Raw records
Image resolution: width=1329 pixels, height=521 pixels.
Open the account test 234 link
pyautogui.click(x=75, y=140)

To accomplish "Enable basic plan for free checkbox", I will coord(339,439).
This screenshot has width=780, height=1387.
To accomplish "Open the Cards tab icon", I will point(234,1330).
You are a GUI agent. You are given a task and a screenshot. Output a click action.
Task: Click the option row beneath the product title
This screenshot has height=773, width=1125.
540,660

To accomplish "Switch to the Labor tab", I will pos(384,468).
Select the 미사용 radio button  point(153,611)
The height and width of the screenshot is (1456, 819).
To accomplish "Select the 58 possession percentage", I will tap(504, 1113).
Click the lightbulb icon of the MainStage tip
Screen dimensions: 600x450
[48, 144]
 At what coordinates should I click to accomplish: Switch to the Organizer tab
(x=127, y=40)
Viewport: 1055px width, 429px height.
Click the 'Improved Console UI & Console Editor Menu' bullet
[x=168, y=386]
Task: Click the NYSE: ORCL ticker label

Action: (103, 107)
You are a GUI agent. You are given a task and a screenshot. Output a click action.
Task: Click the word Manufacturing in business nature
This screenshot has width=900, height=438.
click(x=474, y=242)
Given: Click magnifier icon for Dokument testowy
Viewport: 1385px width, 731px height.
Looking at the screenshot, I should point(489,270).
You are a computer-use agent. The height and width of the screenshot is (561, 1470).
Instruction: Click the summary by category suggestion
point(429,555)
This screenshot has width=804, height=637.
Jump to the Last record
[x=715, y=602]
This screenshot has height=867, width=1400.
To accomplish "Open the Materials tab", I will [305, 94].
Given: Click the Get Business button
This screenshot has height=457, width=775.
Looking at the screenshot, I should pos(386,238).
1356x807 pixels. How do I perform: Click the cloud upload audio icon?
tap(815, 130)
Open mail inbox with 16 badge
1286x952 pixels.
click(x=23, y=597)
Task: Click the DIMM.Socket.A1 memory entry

Stated task: Locate each line in the data above that contains the string "pixels", treating uppercase and lowercase as distinct, and copy every such line in full.

Expected output:
Image resolution: width=1329 pixels, height=521 pixels.
1356x807 pixels. How do I perform: Click the cloud upload audio icon?
1286x952 pixels.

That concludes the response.